> **TASK OBJECTIVE**
From the entries below, reproduce exactly the line containing "How do I perform: Click", the line containing "Open the File", and every line in between, with nothing added.
Start of Block
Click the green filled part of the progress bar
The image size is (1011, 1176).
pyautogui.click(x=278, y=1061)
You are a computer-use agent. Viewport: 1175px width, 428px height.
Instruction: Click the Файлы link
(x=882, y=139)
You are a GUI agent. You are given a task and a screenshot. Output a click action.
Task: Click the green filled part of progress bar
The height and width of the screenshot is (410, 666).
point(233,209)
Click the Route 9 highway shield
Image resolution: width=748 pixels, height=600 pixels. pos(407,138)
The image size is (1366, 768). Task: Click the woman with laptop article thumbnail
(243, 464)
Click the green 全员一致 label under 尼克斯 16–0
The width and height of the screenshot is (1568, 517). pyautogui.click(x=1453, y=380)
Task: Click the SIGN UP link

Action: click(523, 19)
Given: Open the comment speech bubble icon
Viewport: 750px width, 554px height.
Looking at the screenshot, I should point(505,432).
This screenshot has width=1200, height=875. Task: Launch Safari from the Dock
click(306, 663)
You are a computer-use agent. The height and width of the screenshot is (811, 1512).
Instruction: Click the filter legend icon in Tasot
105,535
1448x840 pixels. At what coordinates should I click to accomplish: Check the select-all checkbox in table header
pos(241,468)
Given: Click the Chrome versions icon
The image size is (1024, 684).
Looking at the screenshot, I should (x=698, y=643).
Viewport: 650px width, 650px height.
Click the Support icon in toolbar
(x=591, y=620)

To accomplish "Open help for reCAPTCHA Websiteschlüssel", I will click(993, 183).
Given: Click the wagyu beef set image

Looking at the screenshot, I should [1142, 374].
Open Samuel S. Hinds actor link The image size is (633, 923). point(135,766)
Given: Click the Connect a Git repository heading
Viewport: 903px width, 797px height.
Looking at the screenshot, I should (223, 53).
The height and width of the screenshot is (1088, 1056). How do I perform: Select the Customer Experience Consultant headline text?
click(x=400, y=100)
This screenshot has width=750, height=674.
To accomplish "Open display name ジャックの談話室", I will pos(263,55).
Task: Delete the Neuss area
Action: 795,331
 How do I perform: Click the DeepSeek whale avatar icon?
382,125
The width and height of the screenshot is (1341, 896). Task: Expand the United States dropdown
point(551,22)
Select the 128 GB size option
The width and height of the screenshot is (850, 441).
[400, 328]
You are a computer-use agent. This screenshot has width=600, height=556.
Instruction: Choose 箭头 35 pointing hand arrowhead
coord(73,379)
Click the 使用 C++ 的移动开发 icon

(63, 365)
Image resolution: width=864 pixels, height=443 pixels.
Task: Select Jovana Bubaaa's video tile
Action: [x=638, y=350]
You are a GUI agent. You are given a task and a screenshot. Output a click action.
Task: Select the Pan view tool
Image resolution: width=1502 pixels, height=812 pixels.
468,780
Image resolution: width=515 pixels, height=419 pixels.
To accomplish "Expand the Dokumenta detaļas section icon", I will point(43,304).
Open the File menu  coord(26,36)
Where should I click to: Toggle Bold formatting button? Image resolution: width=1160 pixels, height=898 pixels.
End of Block
> **RESULT**
 How do I perform: Click the DeepSeek whale avatar icon?
382,125
The width and height of the screenshot is (1341, 896). Task: Expand the United States dropdown
point(551,22)
Select the 128 GB size option
The width and height of the screenshot is (850, 441).
[400, 328]
You are a computer-use agent. This screenshot has width=600, height=556.
Instruction: Choose 箭头 35 pointing hand arrowhead
coord(73,379)
Click the 使用 C++ 的移动开发 icon

(63, 365)
Image resolution: width=864 pixels, height=443 pixels.
Task: Select Jovana Bubaaa's video tile
Action: [x=638, y=350]
You are a GUI agent. You are given a task and a screenshot. Output a click action.
Task: Select the Pan view tool
Image resolution: width=1502 pixels, height=812 pixels.
468,780
Image resolution: width=515 pixels, height=419 pixels.
To accomplish "Expand the Dokumenta detaļas section icon", I will point(43,304).
Open the File menu  coord(26,36)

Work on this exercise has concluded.